Petra and Teagan were dressed in official Games Master uniforms, and carried official credentials that identified them as recruited and vetted volunteers for that evening's Olympic highlight event: the women's team gymnastics final.
Teagan looked grim, focused, and determined as they walked towards the line of volunteers and concessionaires waiting to clear security. But Petra appeared uncertain, and she was walking with a hesitant gait.
'I said I was sorry,' Petra said.
Teagan said icily: 'Hardly the actions of a superior being.'
'My mind was elsewhere,' her sister replied.
'Where else could you possibly be? This is the moment we've waited for!'
Petra hesitated before complaining in a whisper: 'This isn't like the other tasks that Cronus has given us. It feels like a suicide mission. The end of two Furies.'
Teagan halted and glared at her sister. 'First the letter and now doubts?'
Petra's attitude hardened. 'What if we get caught?'
'We won't.'
'But-'
Teagan cut her off, asking archly, 'Do you honestly want me to call Cronus and say that now, at the last minute, you are leaving this to me?

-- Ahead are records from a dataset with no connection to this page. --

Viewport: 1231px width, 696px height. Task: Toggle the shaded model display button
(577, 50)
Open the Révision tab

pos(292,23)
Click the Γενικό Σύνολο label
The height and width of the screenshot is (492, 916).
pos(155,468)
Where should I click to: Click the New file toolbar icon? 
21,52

Do you really want to provoke him like that?'
Petra blinked and then her expression twisted towards alarm. 'No. No, I never said anything like that. Please. I'll ... I'll do it.' She straightened and brushed her jacket with her fingers. 'A moment of doubt,' she added. 'That's all. Nothing more than that. Even superior beings entertain doubt, sister.'
'No, they don't,' said Teagan, thinking 'impetuous' and 'lacking in attention to detail' wasn't that how Cronus had described her younger sister?
Some of that was definitely true. Petra had just now proved it, hadn't she?

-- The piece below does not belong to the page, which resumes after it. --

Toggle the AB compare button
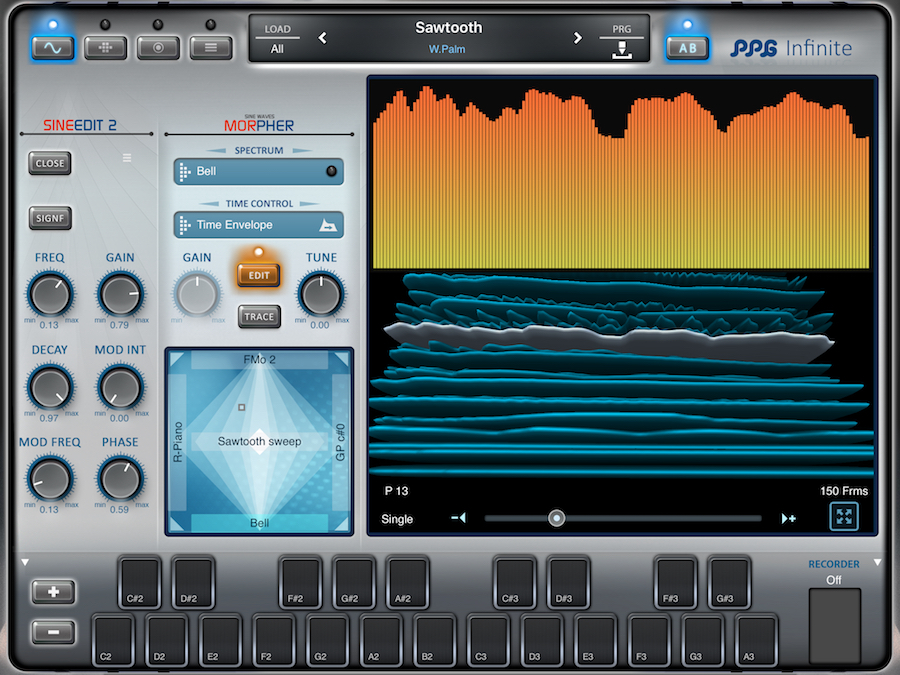 pos(687,48)
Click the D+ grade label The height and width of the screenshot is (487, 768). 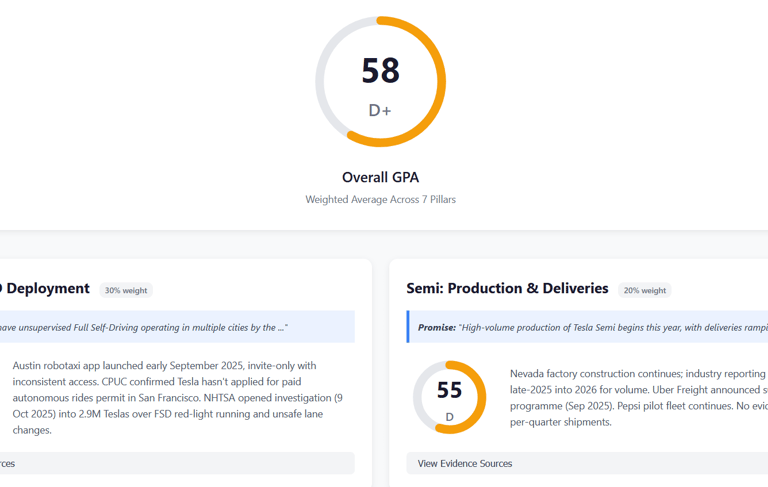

As they'd waited on a pavement near King's College, their only stop on the way to the gymnastics venue, the youngest of the Furies had forgotten to keep her gloves on when getting out the latest letter to Pope. Teagan had gone over the package with a disposable wipe, and had then held it with the wipe until she could pass the envelope to a bicycle messenger who gave them a sharp but cursory glance in their fat-women disguises.
As if in reaction to the same memory, Petra raised her chin towards Teagan. 'I know who I am, sister. I know what fate holds for me. I'm clear about that now.'
Teagan hesitated, but then gestured to Petra to lead on. Despite her sister's doubts, Teagan felt nothing but waves of certainty and pleasure. Drugging a man to death was one thing, but there was no substitute for looking the person you were about to kill in the eye, showing them your power.
It had been years since that had happened since Bosnia, in fact. What she had done back then should have been fuel for nightmares, but it was not so for Teagan.
She often dreamed of the men and boys she'd executed in the wake of her parents' death and the gang rape. Those bloody dreams were Teagan's favourites, true fantasies that she enjoyed reliving again and again.